Parts of the exercise -
a - Edit the passage of the flashlight forum thread starting with "I use the Panasonic" and going on through "within .01V of each other.", putting "smart charger" wherever "hobby charger" appears.
b - For each statement, answer yes or no according to the flashlight forum thread and quote the words that decide it: (i) The FF4 offers three user-switchable levels of 24W, 40W, and 60W. (ii) The FF3/FF4 battery carrier easily fits protected Panasonic cells. (iii) tatasal's Panasonic cells came within 37mah of each other when checked.

True that, although the FF4 looks like it shouldn't be run for extended periods of time. It's more of a fun light.. it is awesome, but it doesn't have the everyday practicality of other lights - not that there is anything wrong with that really! (coming from someone who has owned tremendously impractical but amazingly fun things like the USL.. one does not simply EDC a USL )


----------



## RichS (Jul 1, 2013)

KevinL said:


> True that, although the FF4 looks like it shouldn't be run for extended periods of time. It's more of a fun light.. it is awesome, but it doesn't have the everyday practicality of other lights - not that there is anything wrong with that really! (coming from someone who has owned tremendously impractical but amazingly fun things like the USL.. one does not simply EDC a USL )



Have to disagree with you on that point Kevin. The FF4 has 3 user-switchable levels - 24W, 40W, and 60W. You can run it on 24W constantly, and get a nice 2,000 lumens for the life of the batteries. I'm guessing you'd get a good 75 minutes at that level. 2,000 lumens of throwy light for 75 minutes is definitely useful in my opinion. I used the FF3 for long runs on night hikes when camping, and it did great, even at 40W. It did get warm and ultimately kicked down to 24W. The FF4 is even more practicaly IMO because you can keep it cooler running at 24W, kicking it up to 40W or 60W momentarily and then right back down to 24W to keep it relatively cool.

Also, they really beefed up this light to absorb more heat vs. the FF3, which did get hot quick at 40W. 

Got to give them credit - they truly made an insanely FUN light while making it a truly practical light at the same time. Is the FF4 the best of both worlds? YES!!


----------



## Bumble (Jul 1, 2013)

Hi, just browsing through the thread... i would of thought the Panasonic NCR18650PD 2900mAH would be a good battery for the FF4 

can handle a 10 amp discharge..


----------



## LuxLuthor (Jul 13, 2013)

Bumble said:


> Hi, just browsing through the thread... i would of thought the Panasonic NCR18650PD 2900mAH would be a good battery for the FF4
> 
> can handle a 10 amp discharge..



Some are using protected "Pannies" but the FF3/FF4 battery carrier is not really long enough to do it easily--you have to cut the springs, dremel the cut edge & bend it inwards so it doesn't slice the label. As was discussed earlier in this or the other FF4 thread, most of us are using the NCR18650B because of the 3400mAh additional capacity. This example is a "poor man's" protection circuit added externally that I just saw on Amazon, but somewhat mixed reviews and didn't see the max current protection limit listed. 

This light requires above average awareness of proper Lithium Cobalt battery management. We (the proverbial wise "CPF Geek") use DMM's and smart/hobby chargers to safely charge our Li-Ion cells which is when most (but not all) safety issues occur. As far as someone overdischarging their cells and/or heating their light up to dangerous levels, a certain measure of common sense is required (in addition to the FF4 thermal protection setting). Could someone blow themselves up who should not be using this light? That's like asking if anything could go wrong if firecrackers, M-80's, Cherry Bombs are made available to the general public for idle recreation.


----------



## tatasal (Jul 13, 2013)

Bumble said:


> Hi, just browsing through the thread... i would of thought the Panasonic NCR18650PD 2900mAH would be a good battery for the FF4
> 
> can handle a 10 amp discharge..



I use the Panasonic NCR-PDs for my FF4 too. Before using, as an added safety measure, I had its all discharge-capacity checked in my hobby charger when it arrived. They were within 37mah of each other. I had two complete cycles already and everytime I check the voltages of the 4 cells anytime before depletion, they always are within .01V of each other.


----------

Stored items from a collection -

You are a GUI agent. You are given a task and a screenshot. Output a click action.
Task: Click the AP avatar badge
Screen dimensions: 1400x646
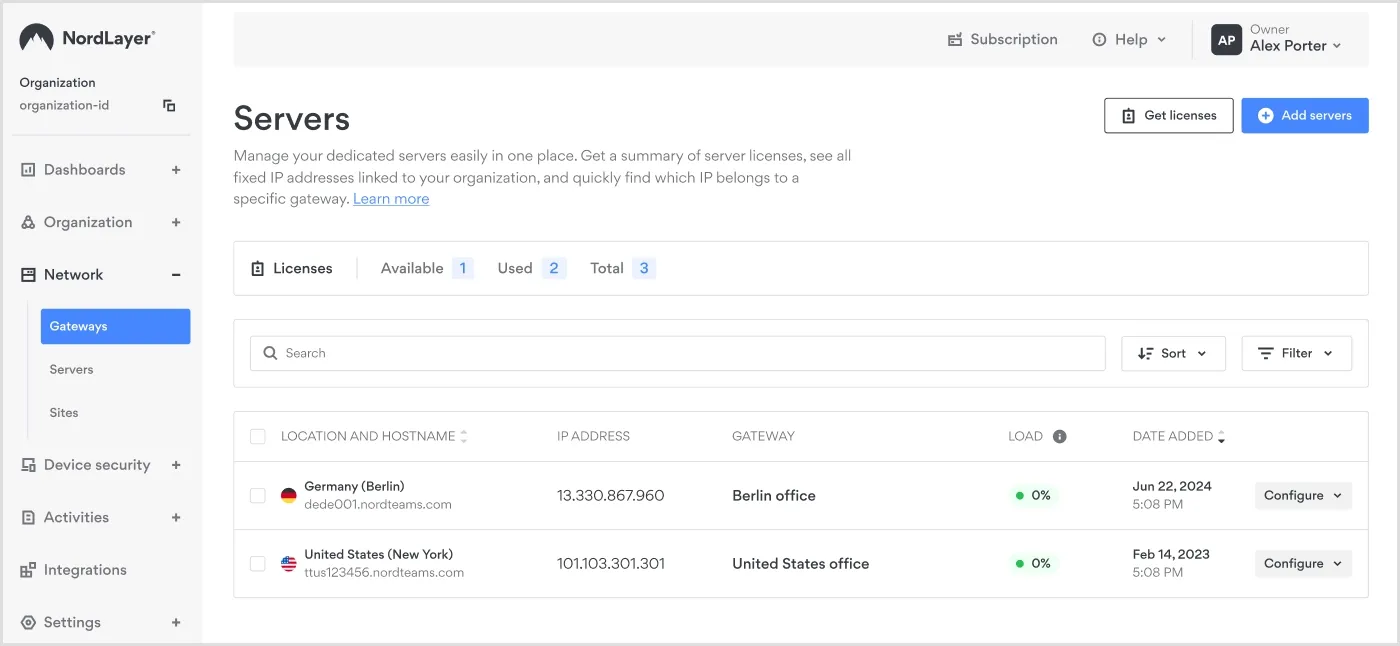tap(1226, 39)
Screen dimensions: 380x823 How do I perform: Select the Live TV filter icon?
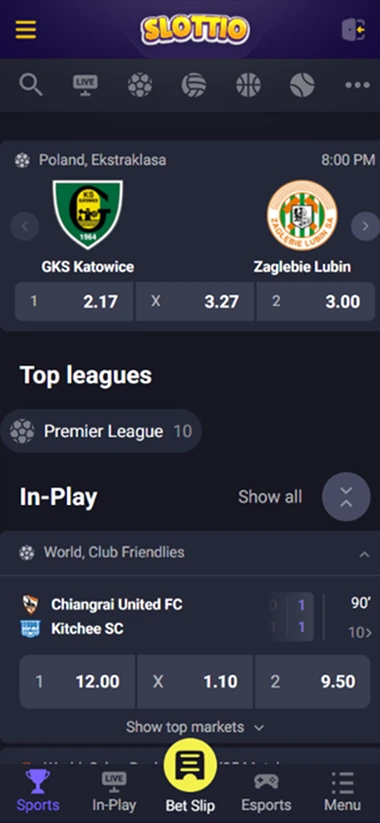tap(85, 85)
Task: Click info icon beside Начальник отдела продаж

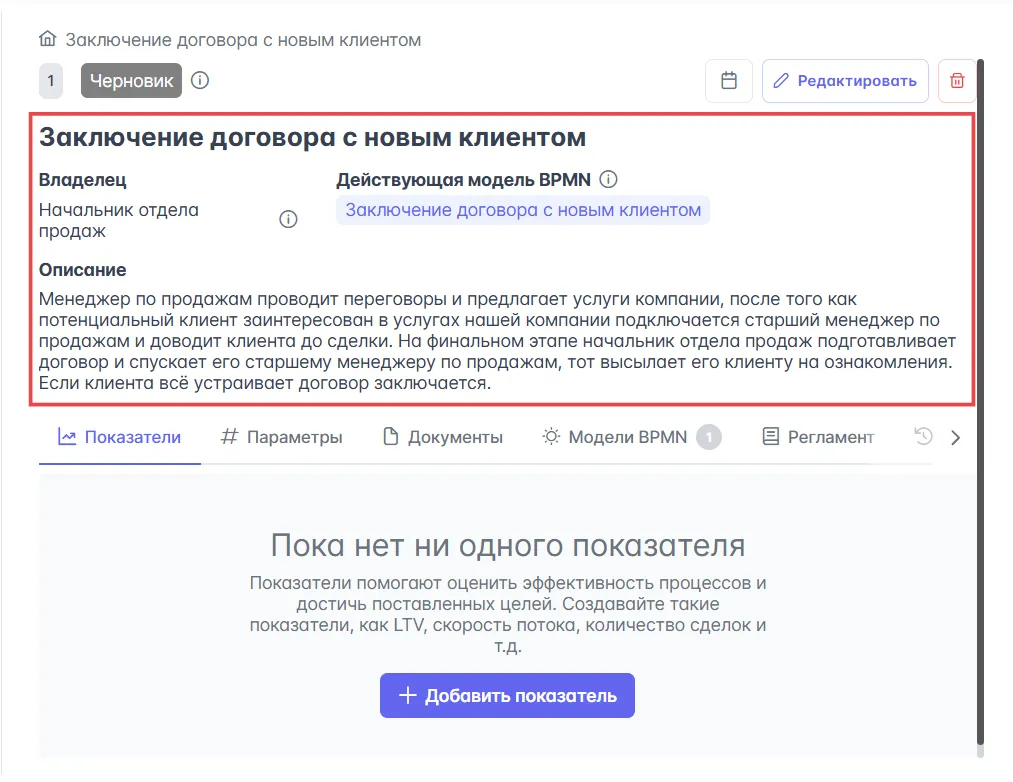Action: pos(288,220)
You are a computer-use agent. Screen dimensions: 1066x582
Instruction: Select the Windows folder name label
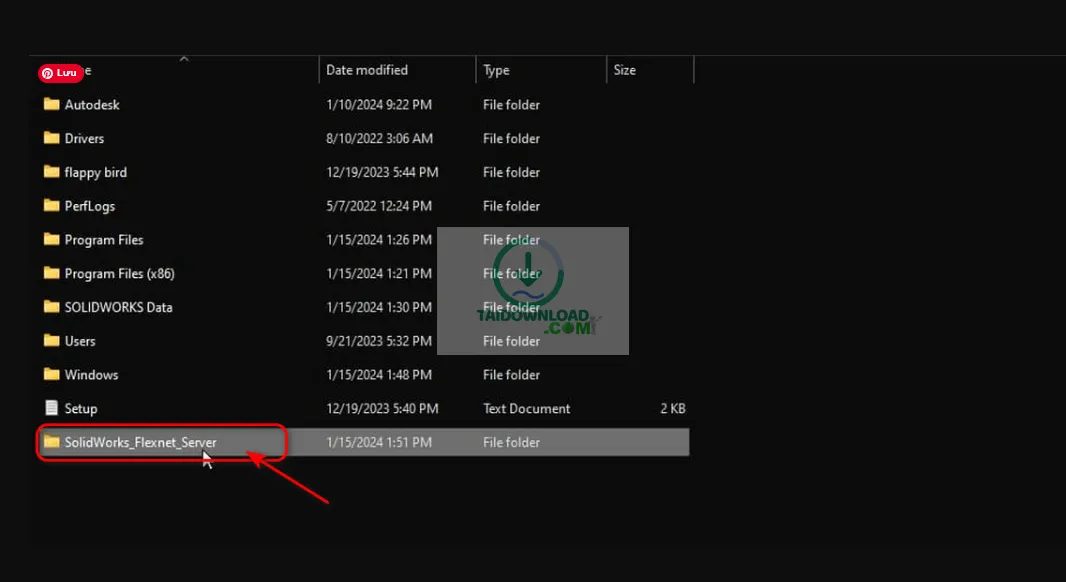click(91, 375)
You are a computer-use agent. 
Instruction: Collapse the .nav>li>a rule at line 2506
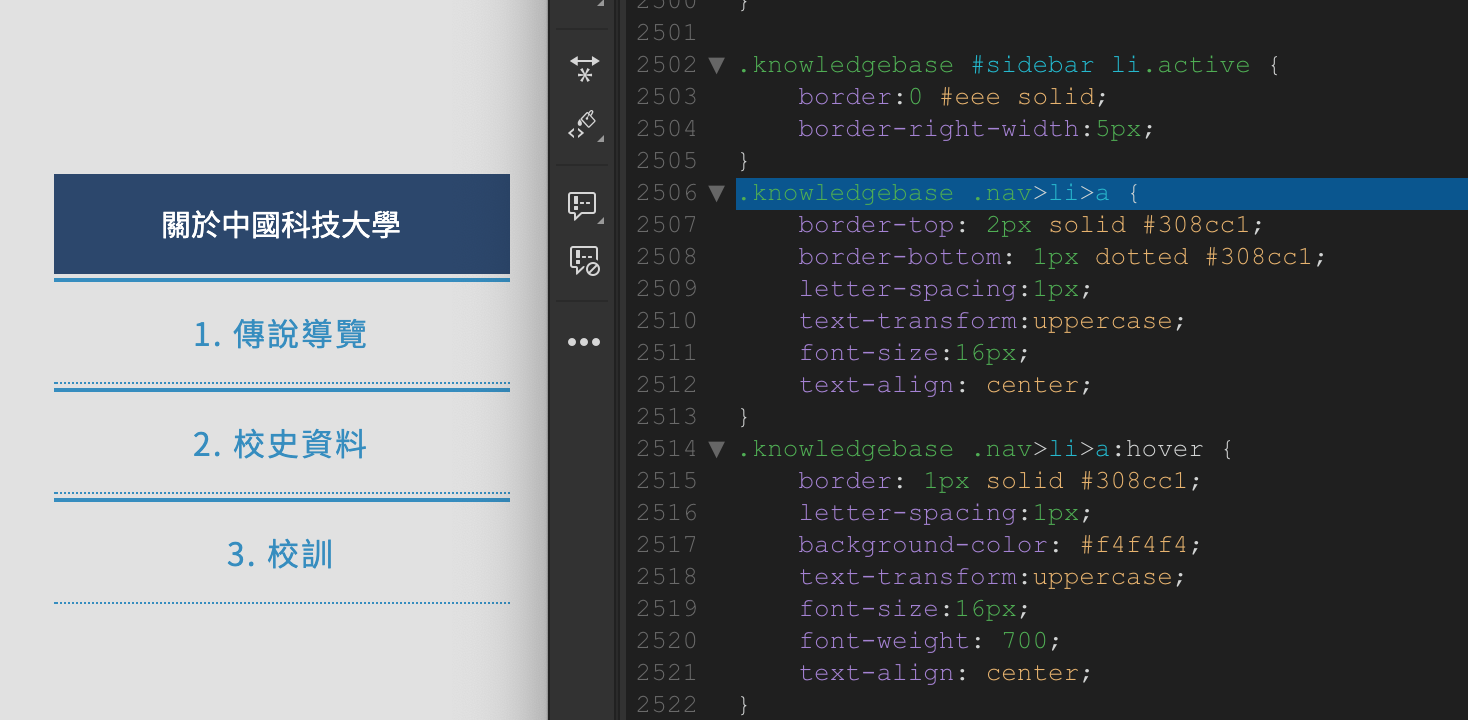point(716,193)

Answers in order -
a -
I use the Panasonic NCR-PDs for my FF4 too. Before using, as an added safety measure, I had its all discharge-capacity checked in my smart charger when it arrived. They were within 37mah of each other. I had two complete cycles already and everytime I check the voltages of the 4 cells anytime before depletion, they always are within .01V of each other.

b -
(i) Yes: "The FF4 has 3 user-switchable levels - 24W, 40W, and 60W."
(ii) No: "the FF3/FF4 battery carrier is not really long enough to do it easily"
(iii) Yes: "They were within 37mah of each other."